La Disney prova a replicare l’operazione fatta con i due film di Maleficent: prendere la cattiva di uno dei suoi classici e dedicarle un film in cui se ne racconta la genesi, la nascita di quella cattiveria, le motivazioni profonde che dovrebbero renderla un po’ meno cattiva, anche a costo di rinnegare quegli stessi classici. Crudelia, come si può facilmente immaginare, fa questo percorso con la cattiva de La carica dei 101.
La giovane Estella/Crudelia (prima bambina, poi interpretata da Emma Stone) rimane orfana di entrambi i genitori e trova rifugio presso due ragazzi che vivacchiano con piccoli furti, Horace e Jasper (Orazio e Gaspare nel cartoon). Nonostante le difficoltà riesce a farsi strada col suo talento nel mondo della moda, lavorando per La baronessa (Emma Thompson), la più importante stilista del suo tempo (Londra, anni ’60/’70), la quale però nasconde un segreto tremendo, legato proprio alla madre di Crudelia.
Diretto da Craig Gillespie e scritto da Dana Fox, Tony McNamara, Aline Brosh McKenna, Kelly Marcel e Steve Zissis, Crudelia è una origin story che strizza l’occhio ai film di rapina e che nel tracciare il passato del personaggio delinea una storia molto disneyana di famiglie perdute e famiglie acquisite, di gotico dickensiano riletto nella luce della Swinging London e del pop-rock d’epoca.

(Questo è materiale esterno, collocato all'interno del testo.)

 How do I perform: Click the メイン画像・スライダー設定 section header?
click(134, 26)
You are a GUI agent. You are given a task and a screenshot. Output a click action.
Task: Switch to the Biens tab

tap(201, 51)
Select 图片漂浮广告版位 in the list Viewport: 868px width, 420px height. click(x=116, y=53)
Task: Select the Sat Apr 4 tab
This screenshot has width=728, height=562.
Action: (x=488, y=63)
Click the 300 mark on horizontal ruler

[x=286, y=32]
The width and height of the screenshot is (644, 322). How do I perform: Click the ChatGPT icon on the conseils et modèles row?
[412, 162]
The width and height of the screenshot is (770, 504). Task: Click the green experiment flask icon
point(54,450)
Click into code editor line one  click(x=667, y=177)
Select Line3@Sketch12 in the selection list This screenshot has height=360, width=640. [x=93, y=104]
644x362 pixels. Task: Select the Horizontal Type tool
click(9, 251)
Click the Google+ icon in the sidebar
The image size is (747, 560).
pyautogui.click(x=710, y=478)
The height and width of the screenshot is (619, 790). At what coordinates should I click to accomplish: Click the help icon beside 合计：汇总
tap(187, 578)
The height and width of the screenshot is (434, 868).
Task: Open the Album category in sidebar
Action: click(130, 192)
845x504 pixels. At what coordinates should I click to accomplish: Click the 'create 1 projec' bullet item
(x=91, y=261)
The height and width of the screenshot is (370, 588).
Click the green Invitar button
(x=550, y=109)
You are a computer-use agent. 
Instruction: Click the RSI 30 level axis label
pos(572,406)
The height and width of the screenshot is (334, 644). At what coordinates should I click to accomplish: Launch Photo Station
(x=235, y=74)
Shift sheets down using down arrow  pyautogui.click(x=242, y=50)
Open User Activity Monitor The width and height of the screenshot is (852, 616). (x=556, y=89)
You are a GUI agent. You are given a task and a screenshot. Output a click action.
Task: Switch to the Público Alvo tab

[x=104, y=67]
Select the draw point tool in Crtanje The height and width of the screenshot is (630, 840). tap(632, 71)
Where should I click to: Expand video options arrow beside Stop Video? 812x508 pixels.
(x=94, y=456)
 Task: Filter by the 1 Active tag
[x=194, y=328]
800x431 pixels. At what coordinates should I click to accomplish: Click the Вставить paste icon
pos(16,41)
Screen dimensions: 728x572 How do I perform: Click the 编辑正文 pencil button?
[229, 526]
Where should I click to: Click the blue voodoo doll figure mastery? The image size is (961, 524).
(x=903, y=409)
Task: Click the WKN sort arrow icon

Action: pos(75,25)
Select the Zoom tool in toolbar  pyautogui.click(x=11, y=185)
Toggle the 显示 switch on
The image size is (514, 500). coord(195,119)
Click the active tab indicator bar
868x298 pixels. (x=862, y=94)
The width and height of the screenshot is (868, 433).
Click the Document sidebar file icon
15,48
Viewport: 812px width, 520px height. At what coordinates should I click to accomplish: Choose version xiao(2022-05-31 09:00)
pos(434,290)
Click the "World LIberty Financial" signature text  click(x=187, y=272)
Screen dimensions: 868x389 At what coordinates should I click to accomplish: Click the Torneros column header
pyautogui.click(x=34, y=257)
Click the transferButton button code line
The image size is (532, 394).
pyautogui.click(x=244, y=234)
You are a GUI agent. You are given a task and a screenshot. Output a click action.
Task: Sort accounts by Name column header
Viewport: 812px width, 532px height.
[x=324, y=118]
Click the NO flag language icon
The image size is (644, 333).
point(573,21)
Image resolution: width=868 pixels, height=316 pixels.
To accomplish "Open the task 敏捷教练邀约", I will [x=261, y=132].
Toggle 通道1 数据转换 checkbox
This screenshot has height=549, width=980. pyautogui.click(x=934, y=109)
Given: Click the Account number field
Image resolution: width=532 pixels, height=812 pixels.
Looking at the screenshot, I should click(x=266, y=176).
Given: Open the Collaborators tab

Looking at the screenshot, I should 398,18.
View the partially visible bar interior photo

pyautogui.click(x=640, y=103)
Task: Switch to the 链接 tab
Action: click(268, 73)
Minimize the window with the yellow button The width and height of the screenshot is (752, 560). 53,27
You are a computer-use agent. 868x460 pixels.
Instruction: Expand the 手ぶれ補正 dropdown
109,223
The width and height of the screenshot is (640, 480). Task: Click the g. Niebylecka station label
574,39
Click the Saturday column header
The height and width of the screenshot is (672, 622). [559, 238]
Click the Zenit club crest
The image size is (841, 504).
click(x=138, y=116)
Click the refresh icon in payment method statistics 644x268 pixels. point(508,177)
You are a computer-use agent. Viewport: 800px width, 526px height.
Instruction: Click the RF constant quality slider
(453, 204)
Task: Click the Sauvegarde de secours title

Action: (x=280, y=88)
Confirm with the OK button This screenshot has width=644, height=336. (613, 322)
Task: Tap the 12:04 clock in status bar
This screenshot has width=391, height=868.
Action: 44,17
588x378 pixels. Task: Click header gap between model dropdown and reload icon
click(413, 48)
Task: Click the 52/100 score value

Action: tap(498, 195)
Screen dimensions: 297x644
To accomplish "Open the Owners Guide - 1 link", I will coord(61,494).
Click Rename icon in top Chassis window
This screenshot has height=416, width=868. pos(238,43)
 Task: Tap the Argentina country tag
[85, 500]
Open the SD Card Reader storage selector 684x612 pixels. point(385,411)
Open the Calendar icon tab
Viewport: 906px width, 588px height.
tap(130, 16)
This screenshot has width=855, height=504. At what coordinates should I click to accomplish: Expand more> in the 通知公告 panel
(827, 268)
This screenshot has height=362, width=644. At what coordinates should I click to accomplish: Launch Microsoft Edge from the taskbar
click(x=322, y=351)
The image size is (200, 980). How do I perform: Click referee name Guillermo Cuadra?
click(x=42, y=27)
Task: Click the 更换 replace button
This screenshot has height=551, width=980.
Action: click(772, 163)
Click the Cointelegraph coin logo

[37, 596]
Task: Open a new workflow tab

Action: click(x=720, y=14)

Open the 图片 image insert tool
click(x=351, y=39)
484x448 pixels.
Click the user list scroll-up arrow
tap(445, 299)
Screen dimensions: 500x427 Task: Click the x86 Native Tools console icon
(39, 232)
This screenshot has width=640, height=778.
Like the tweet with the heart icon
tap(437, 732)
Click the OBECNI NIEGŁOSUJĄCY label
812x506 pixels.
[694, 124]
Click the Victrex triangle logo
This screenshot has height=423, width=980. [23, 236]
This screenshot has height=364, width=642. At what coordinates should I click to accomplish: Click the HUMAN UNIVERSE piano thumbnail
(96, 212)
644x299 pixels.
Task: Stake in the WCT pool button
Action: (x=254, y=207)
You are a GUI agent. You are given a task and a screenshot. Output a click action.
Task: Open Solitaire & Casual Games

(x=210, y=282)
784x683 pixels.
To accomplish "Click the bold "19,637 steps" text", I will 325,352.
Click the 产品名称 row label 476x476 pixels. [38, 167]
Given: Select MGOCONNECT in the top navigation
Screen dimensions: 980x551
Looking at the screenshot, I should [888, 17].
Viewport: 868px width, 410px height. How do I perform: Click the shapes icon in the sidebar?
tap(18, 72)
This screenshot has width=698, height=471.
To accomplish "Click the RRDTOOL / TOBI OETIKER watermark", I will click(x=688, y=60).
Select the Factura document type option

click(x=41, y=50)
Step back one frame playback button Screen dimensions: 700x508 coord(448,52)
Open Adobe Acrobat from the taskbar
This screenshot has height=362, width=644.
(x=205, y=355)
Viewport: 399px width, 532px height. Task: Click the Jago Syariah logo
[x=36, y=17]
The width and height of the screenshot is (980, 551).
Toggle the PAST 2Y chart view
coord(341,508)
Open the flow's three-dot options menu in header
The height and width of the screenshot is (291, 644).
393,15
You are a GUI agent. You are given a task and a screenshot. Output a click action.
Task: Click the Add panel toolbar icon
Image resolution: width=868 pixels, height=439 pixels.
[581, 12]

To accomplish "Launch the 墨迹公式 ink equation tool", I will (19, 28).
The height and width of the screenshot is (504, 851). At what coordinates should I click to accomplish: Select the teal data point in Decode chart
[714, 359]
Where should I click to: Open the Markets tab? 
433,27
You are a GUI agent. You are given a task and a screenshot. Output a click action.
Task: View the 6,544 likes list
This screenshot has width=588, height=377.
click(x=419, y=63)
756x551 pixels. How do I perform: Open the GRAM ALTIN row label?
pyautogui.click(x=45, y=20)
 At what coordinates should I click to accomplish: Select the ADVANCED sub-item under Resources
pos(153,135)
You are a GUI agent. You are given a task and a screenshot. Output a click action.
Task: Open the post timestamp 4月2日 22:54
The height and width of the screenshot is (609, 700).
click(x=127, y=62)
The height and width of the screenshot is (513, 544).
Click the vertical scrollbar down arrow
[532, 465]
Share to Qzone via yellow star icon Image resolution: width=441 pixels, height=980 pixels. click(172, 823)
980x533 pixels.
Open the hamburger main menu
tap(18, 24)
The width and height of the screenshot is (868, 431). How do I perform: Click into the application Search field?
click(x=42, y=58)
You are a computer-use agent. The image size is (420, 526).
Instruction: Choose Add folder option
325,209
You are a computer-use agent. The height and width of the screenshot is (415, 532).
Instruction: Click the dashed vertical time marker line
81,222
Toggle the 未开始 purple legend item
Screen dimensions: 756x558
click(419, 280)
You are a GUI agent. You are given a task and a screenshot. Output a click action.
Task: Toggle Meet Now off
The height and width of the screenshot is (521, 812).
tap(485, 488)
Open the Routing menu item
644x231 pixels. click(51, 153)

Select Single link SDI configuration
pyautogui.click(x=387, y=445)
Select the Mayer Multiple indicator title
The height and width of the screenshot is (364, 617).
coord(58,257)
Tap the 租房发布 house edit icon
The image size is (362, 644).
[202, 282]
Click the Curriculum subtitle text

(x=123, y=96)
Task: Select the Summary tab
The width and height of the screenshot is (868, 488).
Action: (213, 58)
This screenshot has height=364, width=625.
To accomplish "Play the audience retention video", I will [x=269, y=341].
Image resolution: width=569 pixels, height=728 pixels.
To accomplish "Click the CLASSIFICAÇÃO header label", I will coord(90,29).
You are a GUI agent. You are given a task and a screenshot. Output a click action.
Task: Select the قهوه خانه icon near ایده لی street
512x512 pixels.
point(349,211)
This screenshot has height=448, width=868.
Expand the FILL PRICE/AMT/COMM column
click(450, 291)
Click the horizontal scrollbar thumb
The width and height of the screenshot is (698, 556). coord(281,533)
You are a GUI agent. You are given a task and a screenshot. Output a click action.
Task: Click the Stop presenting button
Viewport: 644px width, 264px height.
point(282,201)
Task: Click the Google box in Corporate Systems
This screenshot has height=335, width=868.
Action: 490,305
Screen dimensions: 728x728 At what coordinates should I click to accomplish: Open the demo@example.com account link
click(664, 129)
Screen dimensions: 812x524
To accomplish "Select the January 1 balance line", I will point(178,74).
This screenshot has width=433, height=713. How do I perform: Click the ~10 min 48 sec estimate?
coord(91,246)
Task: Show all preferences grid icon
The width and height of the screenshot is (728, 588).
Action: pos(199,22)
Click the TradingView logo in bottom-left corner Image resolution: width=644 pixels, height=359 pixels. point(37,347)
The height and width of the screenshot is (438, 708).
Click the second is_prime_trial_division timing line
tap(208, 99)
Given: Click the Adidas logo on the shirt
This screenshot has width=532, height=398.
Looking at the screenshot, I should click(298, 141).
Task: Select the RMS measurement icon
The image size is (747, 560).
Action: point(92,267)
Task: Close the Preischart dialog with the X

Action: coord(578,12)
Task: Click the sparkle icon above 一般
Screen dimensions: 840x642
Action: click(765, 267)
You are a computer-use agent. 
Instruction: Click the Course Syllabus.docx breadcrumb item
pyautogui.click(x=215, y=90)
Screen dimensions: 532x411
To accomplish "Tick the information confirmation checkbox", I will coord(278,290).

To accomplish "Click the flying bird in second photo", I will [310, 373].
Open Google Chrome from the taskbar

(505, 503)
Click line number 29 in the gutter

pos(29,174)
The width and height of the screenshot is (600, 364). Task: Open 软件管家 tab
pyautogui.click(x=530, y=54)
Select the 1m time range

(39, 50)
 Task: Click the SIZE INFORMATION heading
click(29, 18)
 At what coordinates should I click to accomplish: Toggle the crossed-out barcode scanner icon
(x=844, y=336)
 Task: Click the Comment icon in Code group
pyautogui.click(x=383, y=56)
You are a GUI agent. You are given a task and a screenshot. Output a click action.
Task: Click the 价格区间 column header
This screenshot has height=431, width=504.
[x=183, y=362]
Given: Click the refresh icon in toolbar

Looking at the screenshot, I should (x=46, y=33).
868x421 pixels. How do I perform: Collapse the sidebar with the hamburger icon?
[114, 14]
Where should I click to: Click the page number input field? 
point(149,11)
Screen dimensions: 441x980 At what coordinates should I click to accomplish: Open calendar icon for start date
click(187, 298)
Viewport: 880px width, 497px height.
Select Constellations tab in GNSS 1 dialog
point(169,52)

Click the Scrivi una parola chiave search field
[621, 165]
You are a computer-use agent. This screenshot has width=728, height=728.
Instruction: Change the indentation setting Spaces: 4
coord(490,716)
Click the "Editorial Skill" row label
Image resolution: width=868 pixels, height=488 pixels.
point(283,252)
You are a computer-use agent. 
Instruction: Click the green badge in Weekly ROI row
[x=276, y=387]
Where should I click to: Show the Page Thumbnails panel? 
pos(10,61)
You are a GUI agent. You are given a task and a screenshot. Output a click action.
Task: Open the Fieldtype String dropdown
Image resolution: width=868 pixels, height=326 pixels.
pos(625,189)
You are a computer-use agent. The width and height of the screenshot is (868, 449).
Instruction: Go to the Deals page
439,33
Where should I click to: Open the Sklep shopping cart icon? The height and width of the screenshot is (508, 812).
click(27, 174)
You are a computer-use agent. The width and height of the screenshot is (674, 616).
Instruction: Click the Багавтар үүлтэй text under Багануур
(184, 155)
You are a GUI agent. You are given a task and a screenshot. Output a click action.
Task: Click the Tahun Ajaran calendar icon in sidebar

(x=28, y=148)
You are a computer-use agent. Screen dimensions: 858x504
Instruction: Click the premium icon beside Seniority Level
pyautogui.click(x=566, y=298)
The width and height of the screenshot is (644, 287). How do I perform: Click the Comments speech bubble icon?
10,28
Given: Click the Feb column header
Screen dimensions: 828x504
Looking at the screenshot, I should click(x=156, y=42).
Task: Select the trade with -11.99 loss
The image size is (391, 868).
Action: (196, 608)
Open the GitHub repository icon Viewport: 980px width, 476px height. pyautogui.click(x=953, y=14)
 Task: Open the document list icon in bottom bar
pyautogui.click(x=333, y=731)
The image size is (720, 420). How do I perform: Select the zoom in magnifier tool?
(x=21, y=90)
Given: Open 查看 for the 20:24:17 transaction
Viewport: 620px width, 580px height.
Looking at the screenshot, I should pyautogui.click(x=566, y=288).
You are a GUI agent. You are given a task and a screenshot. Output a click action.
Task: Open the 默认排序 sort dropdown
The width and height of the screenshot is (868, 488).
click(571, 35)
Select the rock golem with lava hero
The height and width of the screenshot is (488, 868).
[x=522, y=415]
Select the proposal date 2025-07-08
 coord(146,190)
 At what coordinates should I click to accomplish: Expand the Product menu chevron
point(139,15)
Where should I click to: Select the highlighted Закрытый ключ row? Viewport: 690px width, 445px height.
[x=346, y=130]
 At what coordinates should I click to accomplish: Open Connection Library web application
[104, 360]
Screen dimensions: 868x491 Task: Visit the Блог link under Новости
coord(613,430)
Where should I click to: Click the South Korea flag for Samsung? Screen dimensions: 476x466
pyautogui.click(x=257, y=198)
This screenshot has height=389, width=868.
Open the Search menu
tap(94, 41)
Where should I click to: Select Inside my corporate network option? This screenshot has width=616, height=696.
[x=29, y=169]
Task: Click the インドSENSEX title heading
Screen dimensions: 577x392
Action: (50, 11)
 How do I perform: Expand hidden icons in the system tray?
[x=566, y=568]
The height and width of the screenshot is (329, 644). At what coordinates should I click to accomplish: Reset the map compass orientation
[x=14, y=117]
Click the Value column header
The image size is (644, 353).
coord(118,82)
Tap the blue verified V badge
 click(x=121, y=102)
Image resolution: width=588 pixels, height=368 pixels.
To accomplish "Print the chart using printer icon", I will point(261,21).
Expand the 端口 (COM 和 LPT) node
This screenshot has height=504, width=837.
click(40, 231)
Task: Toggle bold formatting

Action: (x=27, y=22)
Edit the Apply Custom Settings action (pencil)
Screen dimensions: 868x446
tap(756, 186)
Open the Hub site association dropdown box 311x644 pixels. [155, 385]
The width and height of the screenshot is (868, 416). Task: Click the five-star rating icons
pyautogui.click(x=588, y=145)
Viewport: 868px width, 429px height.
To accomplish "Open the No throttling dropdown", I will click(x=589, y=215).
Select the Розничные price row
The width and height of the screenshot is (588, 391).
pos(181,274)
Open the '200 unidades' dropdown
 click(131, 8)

Il film racconta il passaggio dalla ragazza brillante ma indifesa al genio cattivo che conosciamo tutti, sorvolando su molti dubbi e questioni morali che un’operazione del genere può comportare, arrivando a recuperare nel finale una dimensione “buonista” che non si sposa minimamente con il personaggio e che risulta difficile legare ai futuri progetti di sterminare cuccioli di dalmata. Ma al di là di questo spiazzamento, il film usa tutti i cliché del romanzesco per ragazzi che in questi anni sta facendo la fortuna del cinema (meno) e delle piattaforme streaming (e infatti Crudelia esce nelle sale e quasi subito anche su Disney+ con accesso premium): voce fuori campo inondante che dice ogni singolo pensiero, commenta ogni singolo gesto come una radiocronaca, carrellate vorticose che creano movimento, musica incessante (una canzone diversa ogni 3 minuti, esclusa la colonna sonora originale).
Sembrano però espedienti per dare l’idea di un ritmo che non c’è, che Gillespie non riesce a creare col racconto e la messinscena, che finiscono per asfissiare ogni momento di libertà, ogni possibilità dello spettatore di godersi il film e provare a entrarvi in contatto in maniera meno superficiale: il regista sembra a disagio dentro un vestito che non gli sta per niente e prova a metterci qualche toppa, ma così facendo ne spegne la creatività in favore della quantità. Crudelia spreca molte delle occasioni di spettacolo che lo script propone perché sceglie il modo più “facile” di metterle in scena e dà il meglio di sé quando “sporca” il glamour della moda e dello stile con trovate proto-punk, come l’esibizione di I wanna be your dog o le entrate in scena di Crudelia contro la Baronessa, sequenze che fanno rimpiangere che il film non sia in mano a un regista che di quelle sporcature avrebbe fatto una vera bandiera, come John Cameron Mitchell (Hedwig o La ragazza del punk innamorato) o a qualcuno che avrebbe lasciato correre la fantasia, che avrebbe permesso al pubblico di goderne e non di doverla cercare come in uno sceneggiato.
Crudelia è soffocato dai suoi costumi, dalle sue scene, dalla sua giostra modaiola che non riesce reinventare un’epoca e cerca di salvare la baracca grazie al duello tra le due protagoniste, vinto secondo chi scrive da Thompson, calibrata in ogni minimo gesto, che sembra dare al personaggio dei tempi che la regia aveva un po’ perso; Stone mostra il suo notevole talento per la commedia, ma il sopra le righe del personaggio – specie della sua evoluzione malevola – sembra un dato da imitare, più che un processo da compiere. E se si perde il senso di questo processo, perde senso anche un’operazione simile.